» **TEKS BACAAN**
++++++++
Anak Muda dan Cinta adalah Kunci Masa Depan
Agama sangat erat kaitannya dalam mengatur pada siapa warga negara harus jatuh cinta. Konon, Indonesia melarang pernikahan antar agama sedangkan agama/kepercayaan yang resmi diakui hanya enam agama yakni Islam, Kristen, Katolik, Hindu, Buddha dan Konghucu.
Baru-baru ini komunitas penghayat kepercayaan telah diakui dan boleh meletakkan nama Penghayat sebagai nama di kolom agama kartu identitas. Walau begitu, agama selalu menjadi masalah utama karena orang Indonesia sangat suka untuk menjadikan urusan agama sebagai hal yang publik dan dipertontonkan secara luas.
Salah satunya terkait dengan pernikahan, regulasi agama sangat erat kaitannya dengan pernikahan secara administratif di Indonesia. Hubungan antara agama dan pernikahan sangat erat dan kompleks. Melalui tulisan ini, kita akan coba menjelajahi simpul-simpul tersebut.
Sudah Waktunya Revisi UU Perkawinan 74
Ada dua sebab sulitnya menikah beda agama di Indonesia. Pertama, karena tren pengakuan identitas menguat dan kedua karena hambatan dari hukum dan sejarah. Pengakuan identitas yang menguat tidak disertai dengan peningkatan kapasitas untuk mengetahui asal-usul. Kini muncul kelompok Neo-Nazi Melayu yang mengklaim bahwa bangsa Melayu sebagai ras unggul dan menuntut kemurnian ras melayu. Pengakuan identitas sah saja seperti yang dilakukan oleh Penghayat Kepercayaan, tapi jika terlalu jauh malah terpeleset menjadi chauvinisme.
Kedua, hambatan sejarah mulai dari hukum kolonial yang membeda-bedakan ras dan agama dan selanjutnya peristiwa politik pembantaian ‘65 yang membuat seluruh warga negara harus berafiliasi dengan kelompok agama (resmi) tertentu. Sebab kedua ini menjadi bibit sentimen pada masing-masing kelompok agama. Setiap kelompok agama mencurigai satu dan lainnya dan integrasi agama melalui percintaan menjadi sulit. Dalam mencintai, restu agama menjadi penting sebab pada pasal pertama disebutkan "Perkawinan adalah sah, apabila dilakukan menurut hukum masing-masing agamanya dan kepercayaannya itu".
Undang-undang Perkawinan tahun 1974 memang sudah waktunya direvisi, sebab ada banyak hal yang sudah harus disesuaikan dengan konteks zaman. Frase pada pasal pertama bermasalah karena pada hari ini ketika identitas kepercayaan telah diterima, pernikahan di dalam komunitas kepercayaan belum diakui secara legal.
Belum lagi soal batas usia pernikahan yang membuat kontradiksi definisi 'anak' antara Undang-undang Perkawinan dan Undang-undang Perlindungan Anak. Peran bapak sebagai kepala keluarga tidak bisa dipertahankan karena nyatanya banyak perempuan menjadi kepala keluarga, sehingga fasilitas pengurangan penghasilan tidak kena pajak dan syarat peminjaman di bank, harusnya tidak merujuk pada peran gender yang usang tersebut.
++++++++
» **DAFTAR TUGAS**
a. Terjemahkan kalimat dari teks bacaan ini ke dalam bahasa Inggris: "Hubungan antara agama dan pernikahan sangat erat dan kompleks."
b. Salin tanpa perubahan sebagian teks bacaan: mulailah pada kata-kata yang memuat "Salah satunya terkait", lalu berhenti setelah "menjelajahi simpul-simpul tersebut.".
Entri dalam dataset tidak berhubungan dengan teks bacaan.

[Entri dataset]
++++++++
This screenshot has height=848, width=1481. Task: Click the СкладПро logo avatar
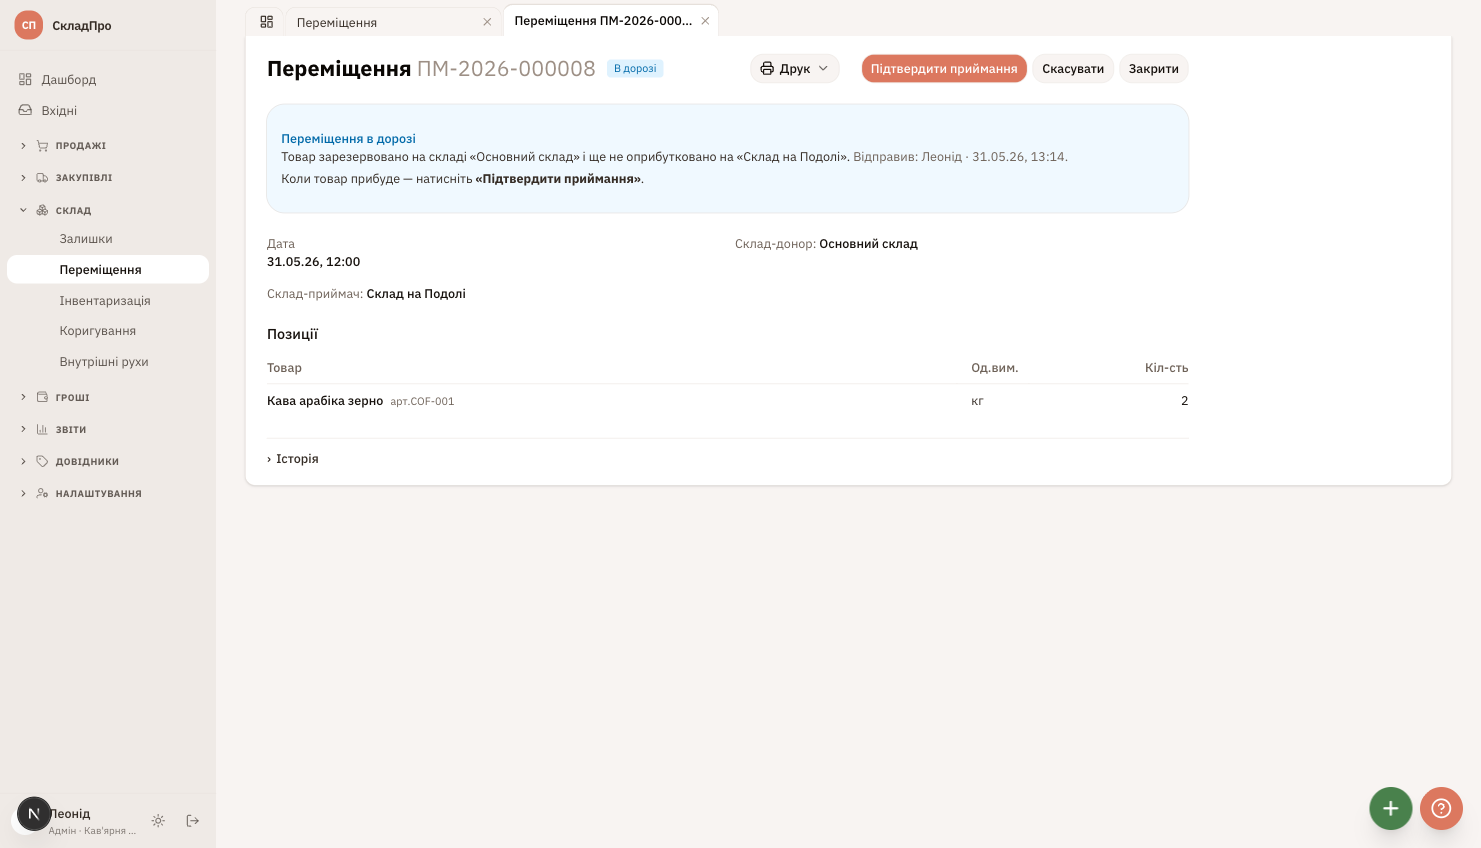tap(29, 25)
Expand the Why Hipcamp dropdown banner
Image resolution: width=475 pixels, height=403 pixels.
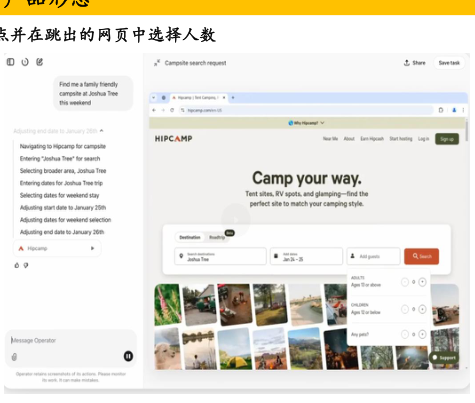[x=306, y=123]
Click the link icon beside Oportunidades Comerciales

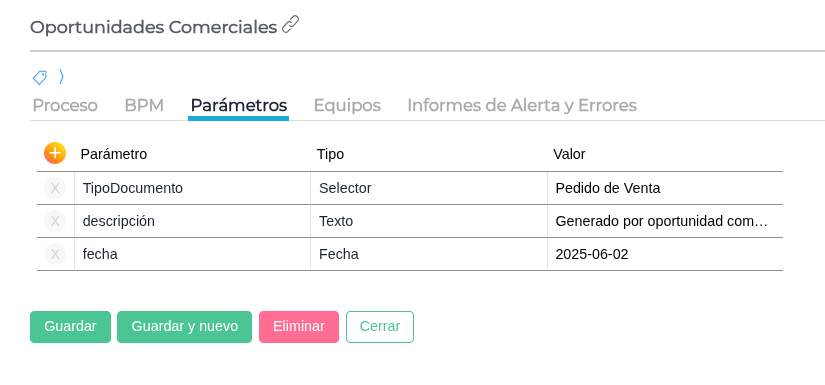[290, 25]
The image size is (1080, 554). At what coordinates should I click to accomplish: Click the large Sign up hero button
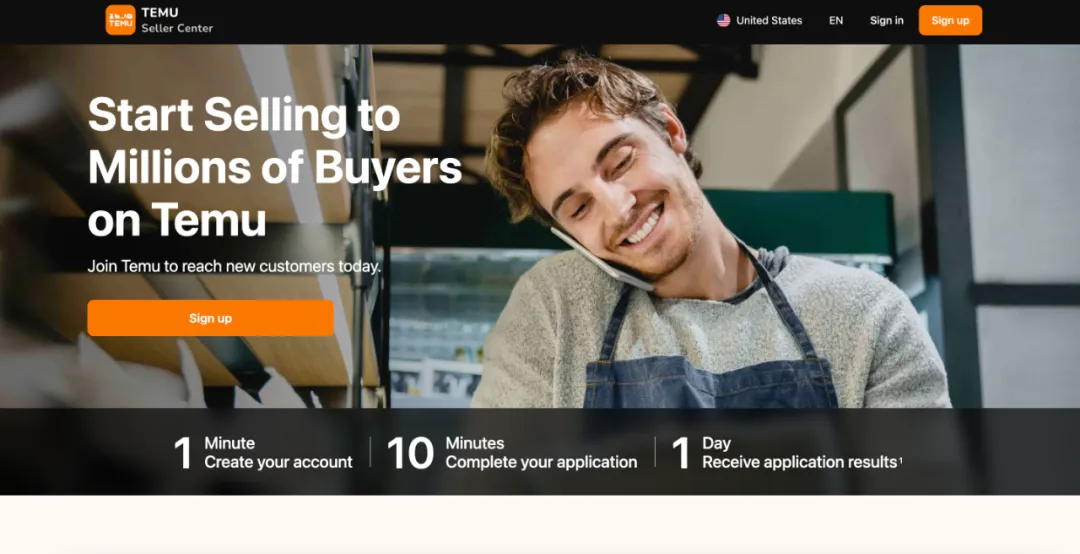click(x=211, y=318)
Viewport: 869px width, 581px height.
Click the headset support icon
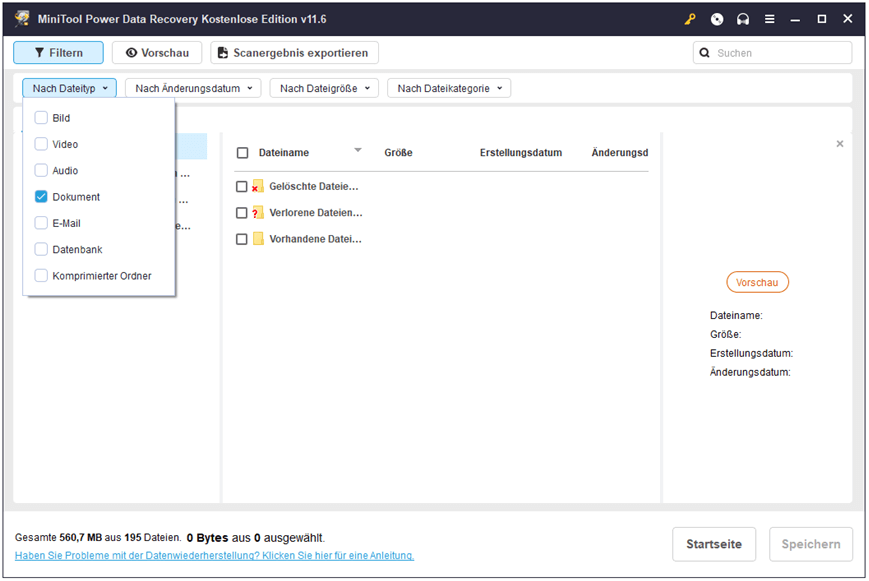(741, 18)
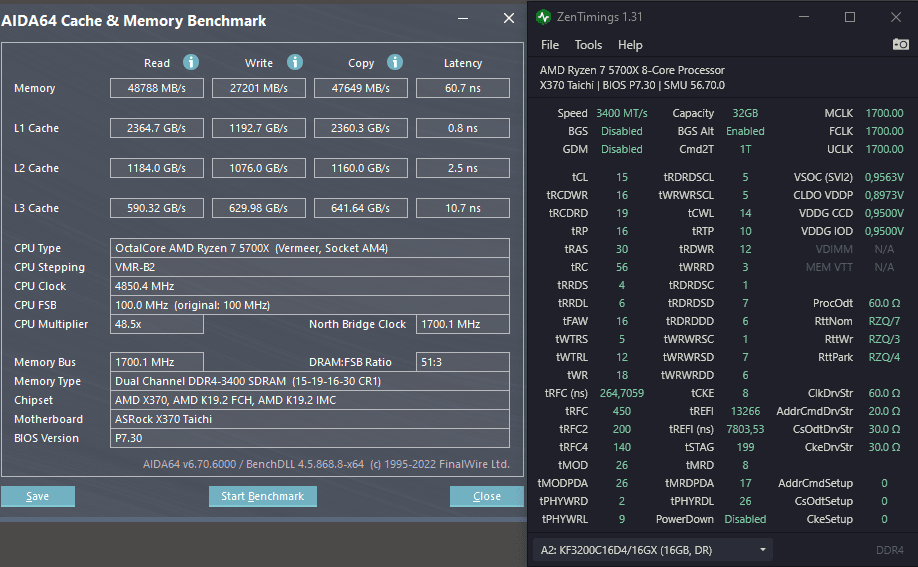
++++++++
» **JAWABAN TIAP TUGAS**
a. The relationship between religion and marriage is very close and complex.

b.
Salah satunya terkait dengan pernikahan, regulasi agama sangat erat kaitannya dengan pernikahan secara administratif di Indonesia. Hubungan antara agama dan pernikahan sangat erat dan kompleks. Melalui tulisan ini, kita akan coba menjelajahi simpul-simpul tersebut.